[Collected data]
BEGIN
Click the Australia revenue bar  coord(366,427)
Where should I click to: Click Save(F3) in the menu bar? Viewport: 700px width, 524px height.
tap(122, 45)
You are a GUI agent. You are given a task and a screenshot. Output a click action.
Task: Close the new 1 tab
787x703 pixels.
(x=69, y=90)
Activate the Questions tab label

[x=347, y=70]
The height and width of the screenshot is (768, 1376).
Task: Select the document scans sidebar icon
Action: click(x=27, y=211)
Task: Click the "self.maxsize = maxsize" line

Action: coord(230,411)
END
BEGIN
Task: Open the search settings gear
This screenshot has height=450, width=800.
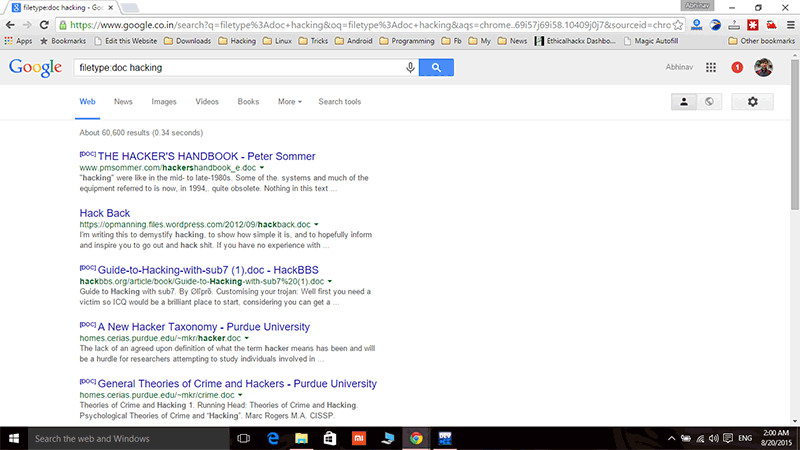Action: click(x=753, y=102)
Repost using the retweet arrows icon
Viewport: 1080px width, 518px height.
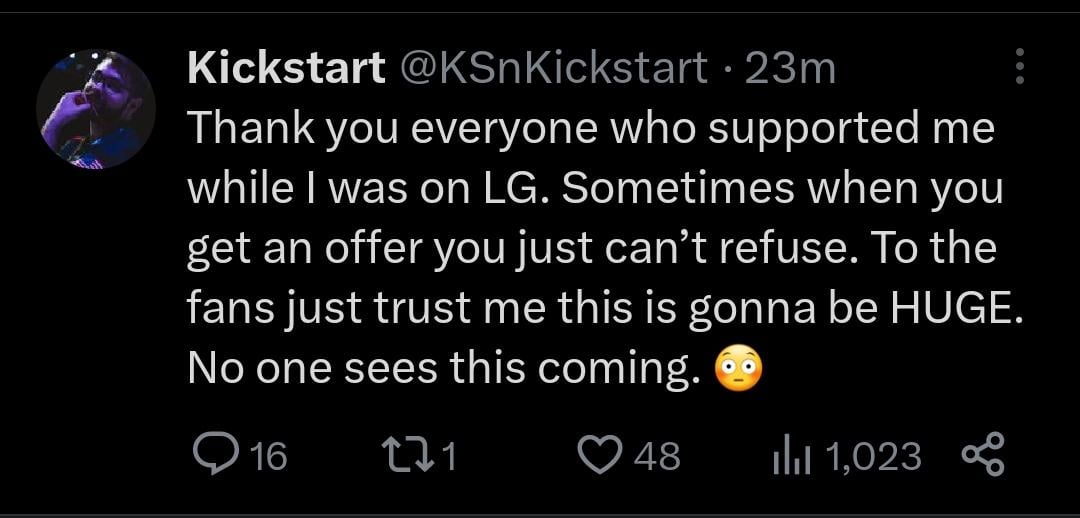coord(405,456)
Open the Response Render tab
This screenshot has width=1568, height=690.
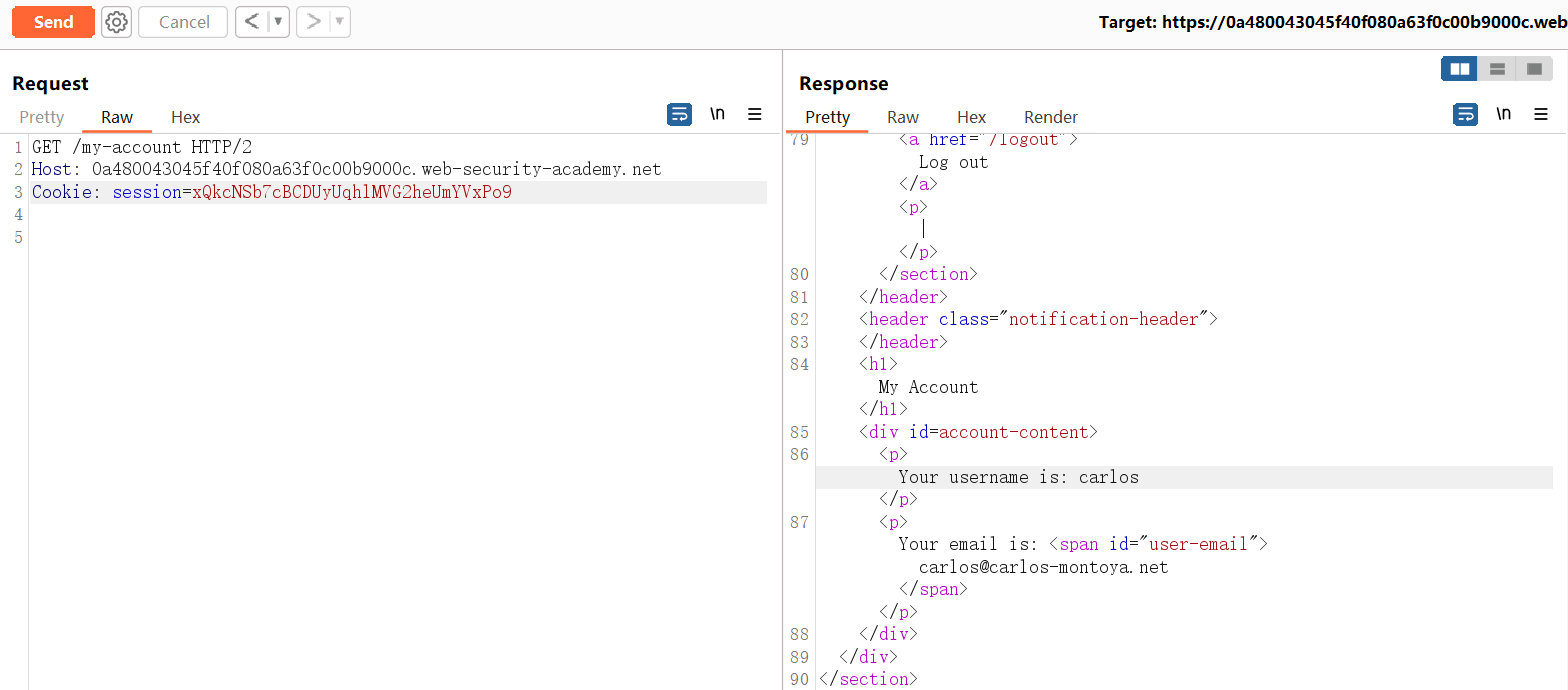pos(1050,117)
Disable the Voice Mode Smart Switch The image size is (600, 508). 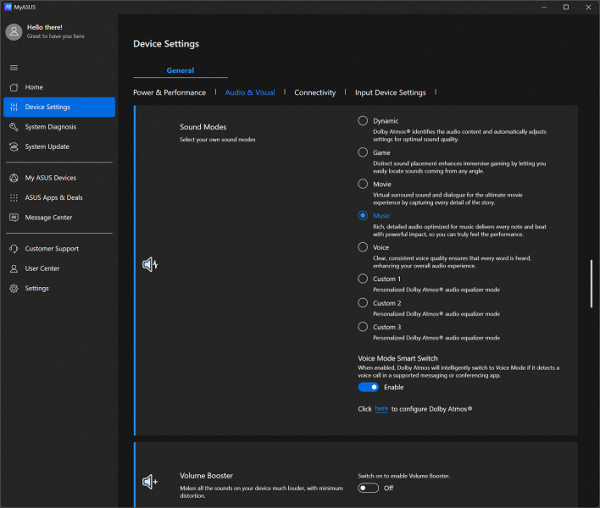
END
*Task:* The answer is a count and nothing more: lines above that contain "Open".

*Answer for this exercise:* 2